More testing needed for sure.

The kitchen floor was a different matter however. Wiped over with Surfex, dried and steamed and it's now cleaner than a clean thing and reasonably hygienic to boot - comforting with a 2 year old racing around.

It then came into its own again Monday night when said 2 year old projectile vomitted in her bed, our bed, her room, our room and so on. The odour from the steam wasn't exactly pleasant :doublesho but the carpets, bed, matress et al are now clean.

So a week on and I'd say it's a useful piece of kit but maybe not quite the revolution I'd expected. I intend to continue using it whatever as it used significantly less water when I worked on the cars than I expected and ditto the carpet cleaning (although if I'm being honest they're getting hit again this weekend with an extractor to make sure they're absolutely deep cleaned).


----------



## reign (Oct 6, 2008)

This topic is guaranteed to get me all "steamed - up".. I purchased a steamer recently, and I got to have it for a whole 8 days before it disappeared down the depths of Karl's "detailing equipment". I think the next time I'll see it will be in a write-up........:wall:

IMHO, every valeter/detailer needs one. It really helps on some of those trickier surfaces where you're not entirely sure what to use.. for instance, wax melted into plastic trims and whatnot. It's also better for the environment as there are no chemicals involved.


----------



## Johnnyopolis (Oct 25, 2005)

good little review there Andy - Thanks....

Steamer is something I think I need to try !! 

Johnny


----------



## caledonia (Sep 13, 2008)

Nice to see you have taken the plunge and got yourself a vax.
I cant comment on this machine. Best man will be Bigpikle or Alex Serious Performance as they have the same machines. I could be the lack of pressure. But as I say not my machine.

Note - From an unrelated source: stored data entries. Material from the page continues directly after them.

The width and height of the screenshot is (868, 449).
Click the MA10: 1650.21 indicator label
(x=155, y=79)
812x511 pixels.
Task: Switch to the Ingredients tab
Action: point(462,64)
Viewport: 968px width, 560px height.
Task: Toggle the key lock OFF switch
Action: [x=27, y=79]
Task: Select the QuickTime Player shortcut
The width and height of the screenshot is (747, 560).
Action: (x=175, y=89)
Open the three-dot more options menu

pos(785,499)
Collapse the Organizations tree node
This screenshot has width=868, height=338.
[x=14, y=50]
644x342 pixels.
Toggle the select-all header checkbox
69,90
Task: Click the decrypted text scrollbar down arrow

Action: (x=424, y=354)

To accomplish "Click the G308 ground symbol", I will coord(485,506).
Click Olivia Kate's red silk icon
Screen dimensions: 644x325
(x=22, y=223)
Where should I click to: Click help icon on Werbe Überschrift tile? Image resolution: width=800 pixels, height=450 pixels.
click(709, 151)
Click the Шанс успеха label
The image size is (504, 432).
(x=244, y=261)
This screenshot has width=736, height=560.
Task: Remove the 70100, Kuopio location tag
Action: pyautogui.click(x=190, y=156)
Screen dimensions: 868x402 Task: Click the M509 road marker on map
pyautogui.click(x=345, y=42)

What I can say is the steam issues at this time is year is the biggest problem. Humidity in the atmosphere and air temperature. Make the steam very dense. Which with the warmer weather should not present you with so much of a problem.

I have not really manage to source a really dirty oily engine myself. But if this is really bad you could probably try and warm the engine slightly by running it. Not to make it hot but just take the chill of the block. Also think about a degreaser applied and worked in with a small brush on the really stubborn areas, instead of an APC. 
I found my cleaner manage to shift tar spots with just the heat contained under a MF and not chemicals. So inturn its probably down to not really see the area worked on and that the heat is getting dispersed, with block temperature and not being contained locally.

You have carried out cleaning test that I have not even managed, cleaning up after the young one. But although it was not a pleasant experience for you. Glad it work out for you.

Gordon.


----------



## mattsbmw (Jul 20, 2008)

Am interested in buying a steamer, can you recommend one, only problem is it must be cheap but up to the job.


----------



## caledonia (Sep 13, 2008)

I will not recommend a brand or make this can be down to you, there is a lot out there.

But what you are looking for, is as high a PSI or Bar you can afford. With at least a minimum of say 130 C Steam temperature. Tools are an another consideration. So make sure you get the equipment for the jobs you are going to undertake. Dont buy one for interior cleaning without a upholstery cleaner for example. Although you can still do this just makes it harder for you and more of an ordeal, rather than a pleasure.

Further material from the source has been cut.